When I was seventeen, I believed because the Holy Spirit seemed powerful and I heard stories of mighty answers to prayer. I believed because belief was the gateway to a community of really nice, welcoming people, with a place to use my piano gifts in church, within easy Sunday walking distance.
When I was twenty, my world was turned upside down and I believed because everything else was falling apart. Again and again I was drawn to John 6:63, as the disciples stared at Jesus, incredulous about the difficulty of what he was saying and asking. “Will you leave me, too?” Jesus asked Peter (and me). And my own heart would echo Peter’s reply: “To whom else will be go? You have the words of eternal life.” I had no answers for why God allowed suffering or why He seemed silent in the face of heartbroken prayers, but no other community had answers either. At the very least, Jesus had compassion for the brokenness and had chosen to enter into the heartache. So, he understood. Even if I didn’t. To who else would I go?
When I was twenty five, I believed because I sifted through all the evidence for the resurrection. Compelled by law school’s training to have sufficient evidence and witnesses for anything that claimed to be truth, I learned about the historicity of documents and textual criticism and how it was that we established anything from history to be true. Turned out, the evidence for Jesus’ life, death, and resurrection was significantly better attested in history than any evidence for Genghis Khan or Julius Ceasar or a multiplicity of other things we accepted as historical fact. I believed because it was true.

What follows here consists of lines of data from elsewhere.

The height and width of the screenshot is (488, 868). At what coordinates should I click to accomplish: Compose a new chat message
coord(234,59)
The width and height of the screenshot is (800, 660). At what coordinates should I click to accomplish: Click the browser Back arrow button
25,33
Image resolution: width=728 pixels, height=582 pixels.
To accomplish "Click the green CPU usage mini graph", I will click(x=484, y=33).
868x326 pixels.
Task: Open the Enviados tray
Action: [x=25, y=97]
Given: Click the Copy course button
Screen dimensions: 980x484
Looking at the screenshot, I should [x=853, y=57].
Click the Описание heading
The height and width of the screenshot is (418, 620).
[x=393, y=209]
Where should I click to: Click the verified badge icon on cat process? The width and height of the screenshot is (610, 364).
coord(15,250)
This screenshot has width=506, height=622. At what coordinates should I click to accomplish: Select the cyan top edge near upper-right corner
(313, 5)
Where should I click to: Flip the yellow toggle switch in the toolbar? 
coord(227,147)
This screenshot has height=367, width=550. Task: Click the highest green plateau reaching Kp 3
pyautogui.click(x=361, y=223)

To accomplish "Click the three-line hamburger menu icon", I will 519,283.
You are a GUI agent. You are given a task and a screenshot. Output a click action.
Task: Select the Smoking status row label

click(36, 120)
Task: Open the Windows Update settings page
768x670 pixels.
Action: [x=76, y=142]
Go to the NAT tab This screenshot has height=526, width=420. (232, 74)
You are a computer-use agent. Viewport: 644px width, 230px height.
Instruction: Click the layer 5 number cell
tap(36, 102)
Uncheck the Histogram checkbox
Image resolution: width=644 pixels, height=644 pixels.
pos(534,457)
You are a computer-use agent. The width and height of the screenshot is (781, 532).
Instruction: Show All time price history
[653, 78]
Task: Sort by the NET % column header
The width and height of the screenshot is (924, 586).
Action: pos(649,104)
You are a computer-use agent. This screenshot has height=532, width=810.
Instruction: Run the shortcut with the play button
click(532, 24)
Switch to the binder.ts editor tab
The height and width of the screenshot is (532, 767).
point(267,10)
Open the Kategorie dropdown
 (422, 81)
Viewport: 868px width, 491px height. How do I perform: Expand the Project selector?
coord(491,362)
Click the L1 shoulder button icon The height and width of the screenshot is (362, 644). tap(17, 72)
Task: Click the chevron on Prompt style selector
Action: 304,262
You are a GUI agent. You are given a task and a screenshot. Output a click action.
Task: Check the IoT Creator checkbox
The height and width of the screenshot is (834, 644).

When I was thirty, I believed because I held my newborn child in my arms, and marveled at the wonder of life. How could ears be so perfectly formed? How was it that my body—without any research or intellectual effort on my part—had known exactly how to grow what was needed to house this beautiful life? Surely that was God. Shell-shaped ears and eyes that looked at us and baby breath and the ability to find breastmilk from the first moment? I believed.
When I was thirty six, I believed because again, and again, and again, and again… things happened that could not possibly have been “coincidence”. I would reach the end of my limits on something, send up a quick prayer in desperation, and seemingly out of nowhere an offer of help would come. We would totally run out of money, or time on our visas, or out of patience with our kids… and a gift would arrive, or an official would extend mercy we hadn’t expected, or some moment of delightful laughter with our children would reset our tolerance limits and we would find breathing space again. I’d be tangled up in a relationship, and just “happen” to read a verse that spoke directly to the situation. There were signs of God’s attentive care and involvement all around, if only I had eyes to see.
Last week I read Psalm 107:2:
Has the Lord redeemed you? Then SPEAK OUT.
He has. Again, and again, and again. He has forgiven more sins and healed more wounds than I can recount. He has answered more prayers and paid closer and more loving attention than I could ever give him credit for. I still have days of believing because I feel his presence and know the truth of Jesus… and still have days of believing because I don’t have any other better options.
But I believe.
I do. It’s more than habit or culture or community. I believe there is a living, active, loving God who gives each of us life and breath. I believe he wants relationship with us and a restored world where all of creation (including us) live in harmony. I believe he sent Jesus to make that possible: that pain can be healed, the worst of sins and failures can be redeemed, the most alienated of people can be drawn in.
I believe, and therefore I have spoken (2 Corinthians 4:13).
And, Lord willing, will keep believing and speaking.